RORY: See, there’s a reason why you only take one packet of TheraFlu at a time.

TheraFlu is a cold and flu treatment consisting of flavoured packets of powder that you make into a hot drink – it’s basically pain relief, decongestants, antihistamines and so on all at once. There are several different types, and the ones for night time make you sleepy. Rory is suggesting that Lorelai put more than one packet into her cup at once, giving her extra doses of everything. It’s believable based on Lorelai’s past behaviour taking over the counter medications.

Lorelai’s wish for a more exotic illness, such as a “haunted leg” is where the episode’s title comes from.

Annie Oakley

LORELAI: Well, apparently this lovely girl came home to find her husband giving the nanny a nice little bonus package … The man was shot thirty-five times. He looks like a sprinkler system.

EMILY: I can’t believe this. Shauna was always such a nice girl. She was bright, cultured, well-spoken.

LORELAI: And apparently, a big Annie Oakley fan.

Annie Oakley, sharpshooter, previously discussed.

Emily manages to get in a nice little dig at Lorelai by remarking of Shauna, “At least she had a husband to kill”.

Braised Lamb Shank

RORY: Something smells good …. Oh, braised lamb shank!

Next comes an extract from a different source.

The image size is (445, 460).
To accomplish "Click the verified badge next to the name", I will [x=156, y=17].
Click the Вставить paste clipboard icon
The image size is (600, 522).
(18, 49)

I love a lamb shank when it is braised.

Lamb shanks are the leg bone of the animal, between the knee and the shoulder, eaten whole. Braising means to brown the meat at a high temperature, then simmer it in a covered pot in liquid, such as tomatoes, stock, vinegar or wine, until the meat is tender and infused with flavour. Crock pots are a popular way to cook braised lamb shanks.

Apparently braised lamb shank is one of Rory’s favourite meals that she has at her grandparents’ place. Lamb seems to be one of their most commonly served dishes.

“Your father and I were shocked and upset”

EMILY: Your father and I were shocked and upset … You didn’t give us five minutes to digest the news … You simply dumped it on us and walked out. I hardly think that’s fair.

In fact, Lorelai attempted to give them the news about Christopher briefly and undramatically. Emily insisted on dragging all the details out of Lorelai so that she and Richard could attack her, then Richard went off in a sulk. You can’t really blame Lorelai for not sticking around for any more.

It is Emily who is not being fair at this point.